On a coutume de dire qu'il existe deux sortes de compétitions dans le monde des iris : les concours à la mode européenne et la course aux honneurs telle qu'elle est pratiquée aux Etats-Unis. A bien y regarder je crois qu'on peut en comptabiliser quatre. Trois pour le modèle dit européen, et, en parallèle, l'incomparable course aux honneurs américaine. Pourquoi ces différences ? C'est ce que nous allons voir maintenant.

La course aux honneurs. 

Commençons par cette compétition que l'American Iris Society a organisée dès les années 1920, en fait dès sa création-même. Les années ont passé, plusieurs modifications dans le règlement sont intervenues au cours du siècle passé, mais le principe demeure. Elle est basée sur une épreuve par élimination, un peu sur le même principe que la coupe de France de football.

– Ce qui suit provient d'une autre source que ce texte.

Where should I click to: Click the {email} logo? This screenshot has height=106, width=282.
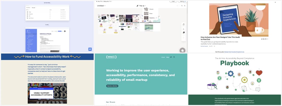click(111, 57)
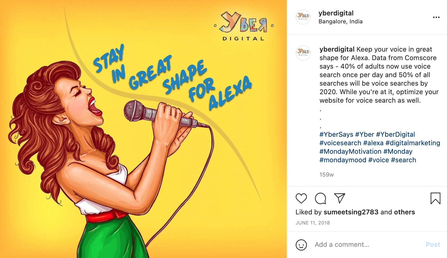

Toutes les variétés nouvelles enregistrées « introduites », c'est à dire mises sur le marché américain soit par inscription au catalogue d'une pépinière, soit par déclaration de mise en vente par une annonce dans le bulletin trimestriel de l'AIS, entrent automatiquement dans la compétition. Dès ce moment les nombreux juges agréés par l'AIS, lorsqu'ils auront l'occasion de voir ces variétés dans les jardins qu'ils visiteront leur attribueront une note d'appréciation. Toutes ces notes seront compilées par les membres du bureau de l'AIS chargés de cette mission et les récompenses attribuées en fonction des règles de la compétition. Avec quatre niveaux atteints par éliminations successives : HM (Honorable Mention), AM (Award of Merit), Médailles Catégorielles (une par catégorie d'iris) et DM (Dykes Medal), récompense suprême décernée chaque année à une seule variété non seulement mise sur le marché américain mais encore obtenue sur le sol américain (ce qui exclut tous les iris importés).

Le but de cette compétition est à la fois horticole (les qualités physiques de la plante sont primordiales), commercial (une variété primée jouit d'un surcroît de notoriété synonyme de meilleures ventes) et honorifique. C'est aussi un moteur certain pour l'amélioration des iris hybrides. Les récompenses sont scrutées par tous les amateurs d'iris de par le monde et considérées par les pépiniéristes comme signes de qualité et vantées comme telles auprès de leur clientèle.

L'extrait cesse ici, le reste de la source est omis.